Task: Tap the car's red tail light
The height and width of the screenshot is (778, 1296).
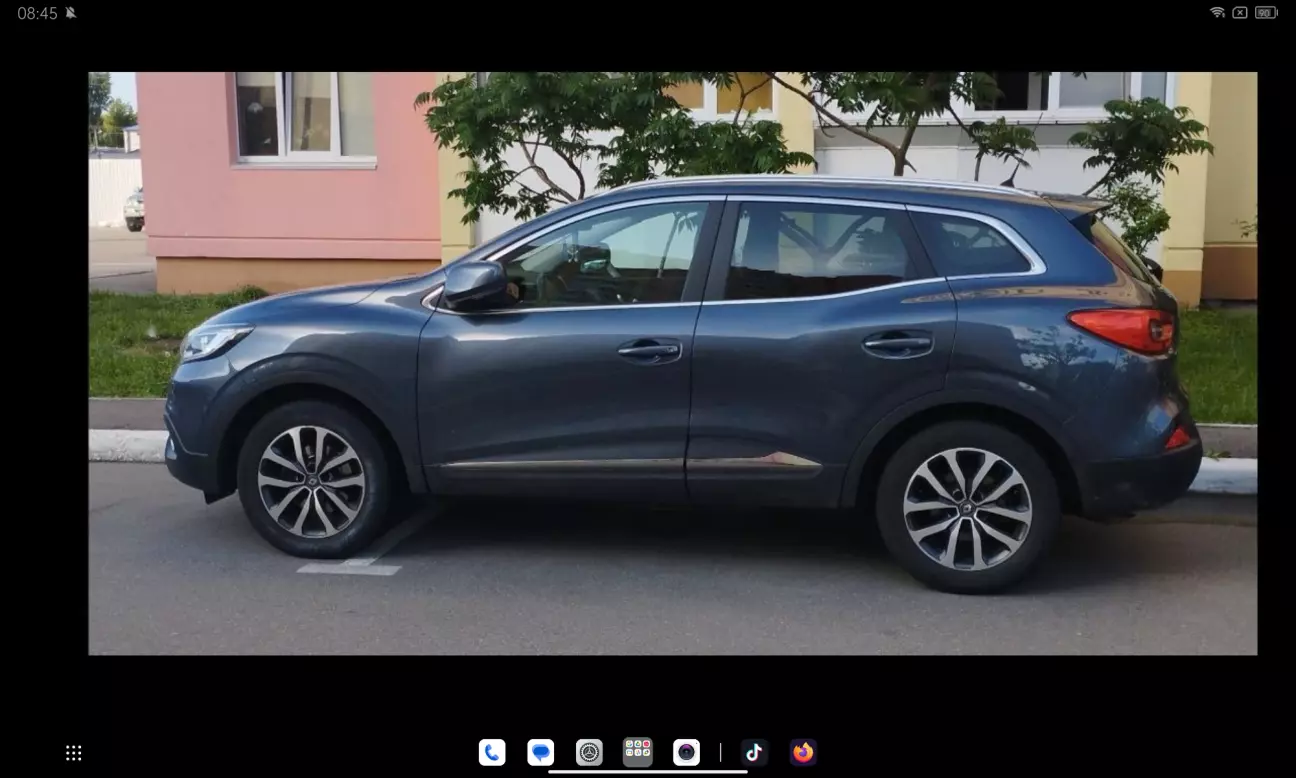Action: tap(1122, 329)
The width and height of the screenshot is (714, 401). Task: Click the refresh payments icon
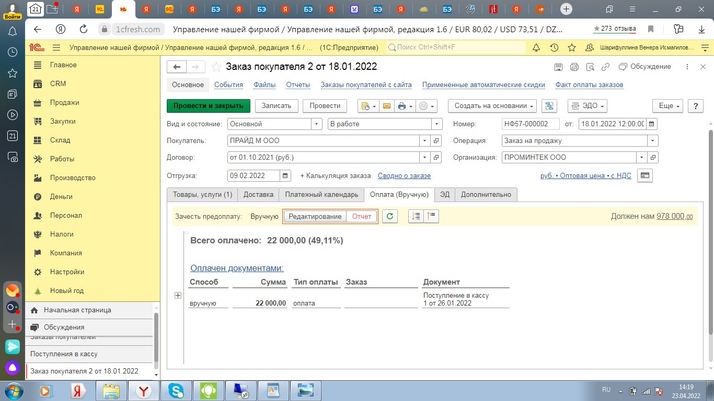(x=390, y=216)
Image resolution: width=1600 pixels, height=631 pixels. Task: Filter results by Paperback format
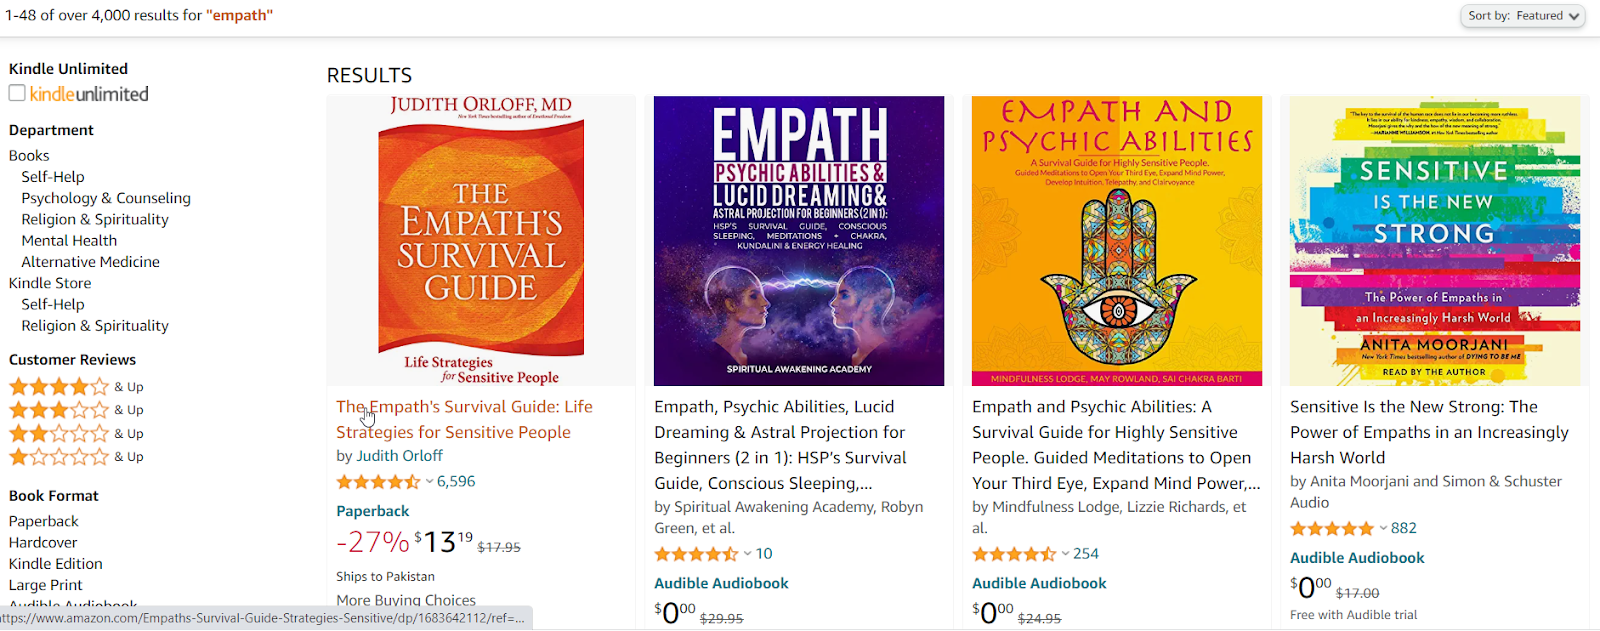click(x=43, y=520)
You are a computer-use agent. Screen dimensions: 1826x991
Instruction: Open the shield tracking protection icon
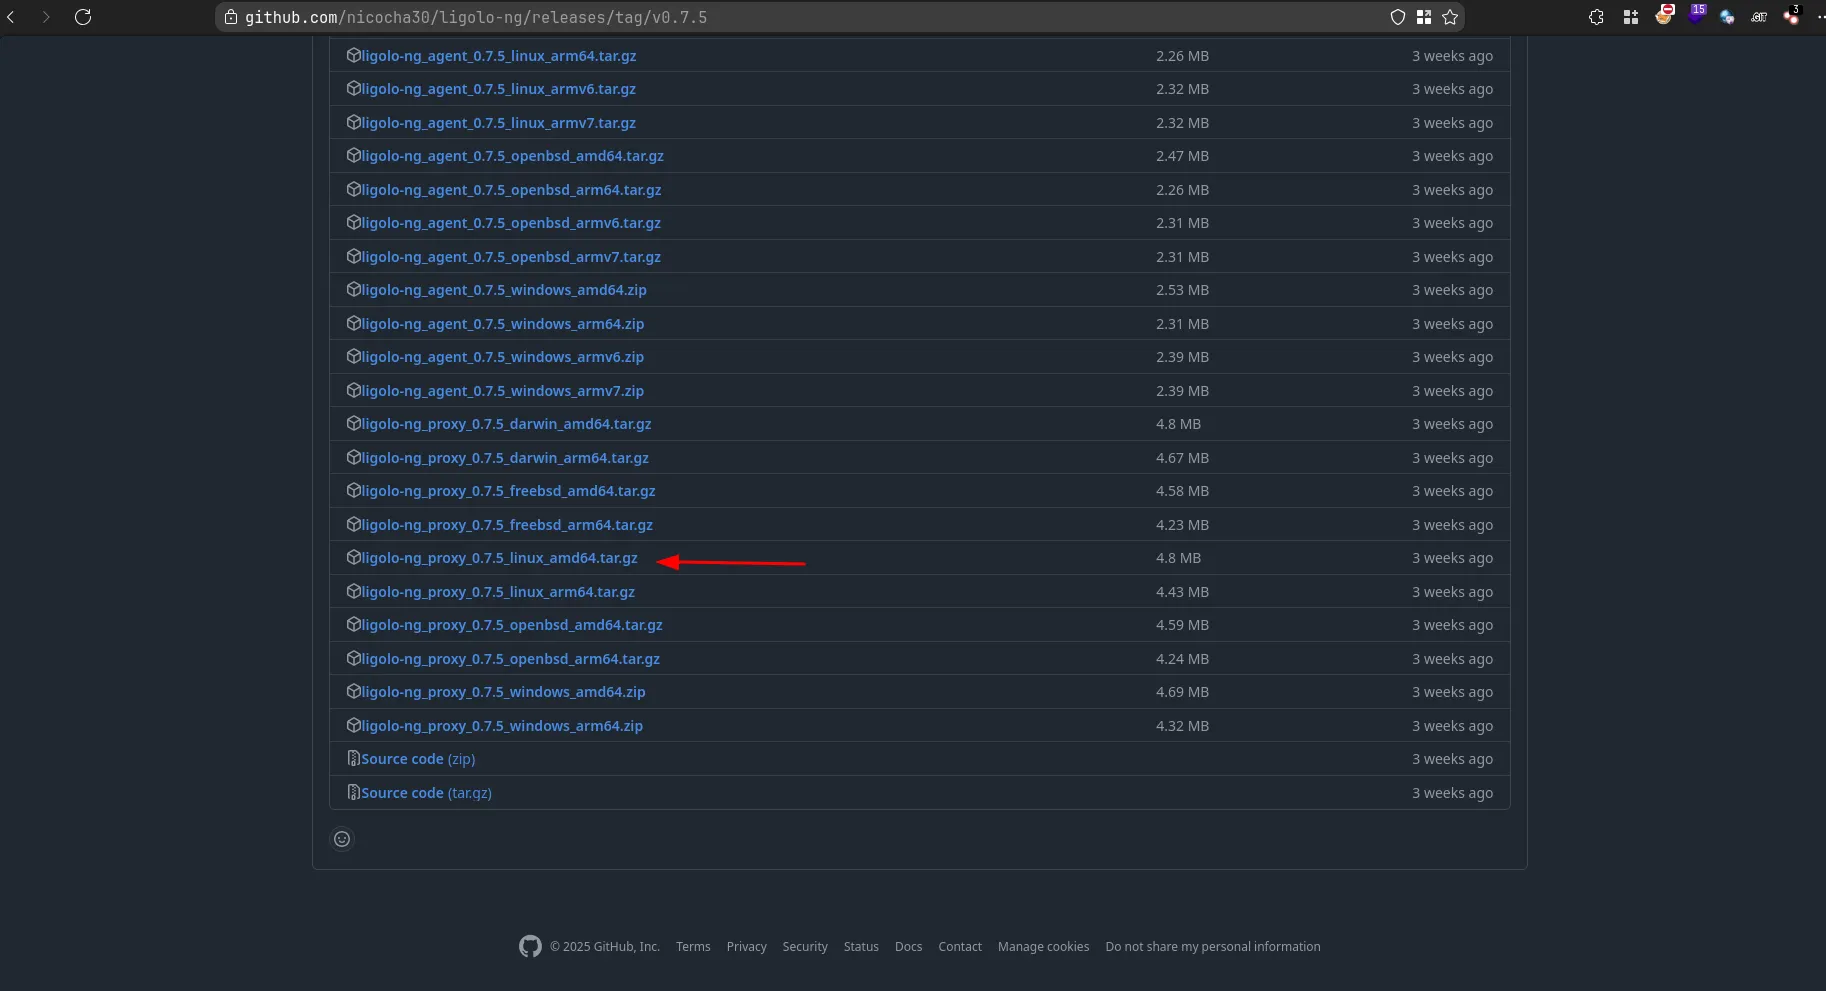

=-=-=-=-=

All that belongs in the answer is the exact run of lines from the line containing "The width and" to the end of the listing above, pictures removed.

RESULT FOR THIS TASK:
The width and height of the screenshot is (714, 401). Task: Click the refresh payments icon
(x=390, y=216)
Image resolution: width=1600 pixels, height=631 pixels. Task: Filter results by Paperback format
click(x=43, y=520)
You are a computer-use agent. Screen dimensions: 1826x991
Instruction: Open the shield tracking protection icon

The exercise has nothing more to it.